ISRAELE – Stallo con Hamas, dialogo inedito con la Siria

Il destino dei negoziati tra Israele e Hamas per una tregua non è chiaro. Dopo aver rifiutato la proposta di intesa e aver portato Gerusalemme e Washington a un passo indietro, il gruppo terroristico palestinese afferma di voler trattare. Una tattica per prendere tempo, scrivono alcuni analisti. Intanto il primo ministro israeliano Benjamin Netanyahu riprende le parole dell’inviato Usa in Medio Oriente, Steve Witkoff, e parla di «opzioni alternative per riportare a casa i nostri ostaggi, porre fine al regime terroristico di Hamas e garantire una pace duratura per Israele e la nostra regione». Non ci sono però dettagli su queste «opzioni alternative» e le famiglie degli ostaggi esprimono tutta la loro ansia mentre i loro cari da 658 giorni sono nelle mani di Hamas.
In favore dei rapiti, dopo la notizia del fallimento dei negoziati, si sono mobilitate Daniela Gilboa, Liri Elbag, Naama Levy e Karina Ariyev: le quattro soldatesse israeliane rapite il 7 ottobre 2025 e rilasciate sei mesi fa nel secondo accordo tra Israele e i terroristi palestinesi. «Abbiamo bisogno che facciate tutto il possibile per riportarli a casa», afferma Gilboa rivolgendosi alla leadership israeliana e americana. «Preghiamo ogni giorno per le loro anime, per i loro corpi, perché sopravvivano a ciò che stanno vivendo. Vi supplichiamo: fate tutto, lottate. Noi rapite non potremo tornare davvero alla normalità finché anche l’ultima persona non sarà tornata», aggiunge Elbag. Gerusalemme è ancora interessata a un accordo, scrive l’emittente Kan, e molte analisti interpretano le dichiarazioni pubbliche di Netanyahu e Witkoff come parte di una strategia di pressione per spingere Hamas ad accettare la proposta sul tavolo.
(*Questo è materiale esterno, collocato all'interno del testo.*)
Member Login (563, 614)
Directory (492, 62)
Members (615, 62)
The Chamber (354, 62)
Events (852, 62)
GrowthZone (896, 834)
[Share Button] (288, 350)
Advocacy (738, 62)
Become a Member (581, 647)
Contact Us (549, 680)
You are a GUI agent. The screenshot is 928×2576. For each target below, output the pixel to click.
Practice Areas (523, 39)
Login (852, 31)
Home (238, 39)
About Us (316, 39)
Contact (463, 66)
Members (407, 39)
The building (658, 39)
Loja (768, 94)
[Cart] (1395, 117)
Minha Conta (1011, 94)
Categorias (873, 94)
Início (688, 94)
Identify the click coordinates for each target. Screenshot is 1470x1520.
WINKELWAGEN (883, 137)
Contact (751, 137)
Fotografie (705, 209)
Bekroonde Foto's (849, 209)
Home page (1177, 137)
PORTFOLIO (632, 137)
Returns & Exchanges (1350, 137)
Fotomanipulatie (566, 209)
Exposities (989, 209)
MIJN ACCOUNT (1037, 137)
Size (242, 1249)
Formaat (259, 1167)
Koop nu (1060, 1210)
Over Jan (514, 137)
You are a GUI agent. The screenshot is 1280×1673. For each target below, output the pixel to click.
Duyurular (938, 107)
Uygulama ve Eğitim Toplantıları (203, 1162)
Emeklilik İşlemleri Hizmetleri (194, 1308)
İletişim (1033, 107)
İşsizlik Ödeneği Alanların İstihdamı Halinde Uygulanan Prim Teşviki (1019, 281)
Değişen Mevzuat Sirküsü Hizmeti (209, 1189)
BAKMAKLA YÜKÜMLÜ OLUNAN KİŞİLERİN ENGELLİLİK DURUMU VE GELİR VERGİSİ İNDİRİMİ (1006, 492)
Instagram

E mentre con i terroristi palestinesi tutto è fermo, con il nemico siriano qualcosa si muove. Dopo anni di silenzio ufficiale, Israele e Siria sono tornati a parlarsi apertamente. L’incontro di Parigi, facilitato dagli Stati Uniti, è stato il primo tra rappresentanti di alto livello dei due paesi dal fallimento dei negoziati di pace del 2000. A rappresentare Israele c’era il ministro per gli Affari Strategici Ron Dermer, stretto consigliere di Netanyahu. Dall’altra parte, il ministro degli Esteri siriano Asaad al-Shaibani, figura controversa: ex combattente jihadista oggi al centro della diplomazia del governo guidato da Ahmed al-Sharaa. «Il nostro obiettivo era il dialogo e la de-escalation, e questo è esattamente ciò che abbiamo ottenuto», ha dichiarato l’inviato Usa Tom Barrack, che ha mediato il colloquio. Secondo fonti siriane, l’intesa prevede il ritiro delle milizie beduine e delle forze governative dalle aree druse, la creazione di consigli locali sotto monitoraggio americano, e la smilitarizzazione delle province di Daraa e Quneitra, al confine con Israele. A Gerusalemme il premier Netanyahu, riporta Maariv, ha ribadito allo sceicco Muwaffaq Tarif, che Israele proteggerà la popolazione drusa oltre confine.
Nella capitale israeliana, intanto, le forze di sicurezza hanno brevemente fermato il gran muftì, Sheikh Mohammad Hussein, all’interno della Spianata delle Moschee. Poco dopo aver pronunciato il sermone del venerdì, in cui ha accusato Israele di voler affamare la popolazione di Gaza, Hussein è stato prelevato dagli agenti e gli è stata consegnata una convocazione per un interrogatorio, previsto per domenica.